Wes Payne and Troy Winters | CUPE Communications and Health & Safety
30 years after CUPE’s national health and safety committee first proposed the Day of Mourning, workers are seeing some significant setbacks.
The most blatant assault is happening in the federal sector. As reported in the last issue of Canary, omnibus budget Bill C-4 recently passed by the Harper government – reduced workers protections and changed the definition of danger to make refusing dangerous work confusing for workers.
CUPE has heard reports of employers telling workers that they no longer have the right to refuse as a result of the new legislation. This is both factually wrong and dangerous. All workers, regardless of their jurisdiction, still have the right to refuse dangerous work.
Among other changes, the words “imminent or serious threat” were added to the definition of danger, which implies that workers are not entitled to protection from hazards that could cause them illness in the future.
It is still unclear whether the new definition of danger will lead to a modified interpretation of the right to refuse by health and safety inspectors or the Minister of Labour. The government maintains that this new definition does not reduce worker’s rights, but some employers are obviously interpreting the changes to the legislation differently.
Regardless of the finer points of legal interpretation, the law still allows workers to refuse dangerous work. Workers ought to remember one simple standard to assess a potentially dangerous situation: if you don’t feel safe performing a task, you should not perform it until your concerns have been addressed.
“We’re just appalled that the Harper government finds it acceptable to create confusion around something as basic as workplace health and safety,” said CUPE National President Paul Moist. “There is absolutely no good reason to impose these changes. And for us to receive these reports as we mark the 30th anniversary of the Day of Mourning just adds insult to injury.”

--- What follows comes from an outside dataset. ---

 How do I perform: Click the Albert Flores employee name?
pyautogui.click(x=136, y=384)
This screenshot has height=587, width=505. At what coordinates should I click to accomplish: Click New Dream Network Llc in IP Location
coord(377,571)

It was CUPE’s National Health and Safety Committee that, in 1984, first proposed the Day of Mourning. Since then, on April 28, CUPE members and workers around the world pause to remember those that have been injured, made ill, or killed because they went to work.
Every year, CUPE locals and divisions organize memorial events across the country to honour those workers and to strengthen their resolve to fight for the living.
In 2012, the most recent figures available, there were 977 reported workplace related deaths in Canada. This number only represents those accepted by various workers compensation boards across the nation and generally do not reflect many illnesses contracted as a result of workplace exposure to hazardous materials. The real number is certainly much higher.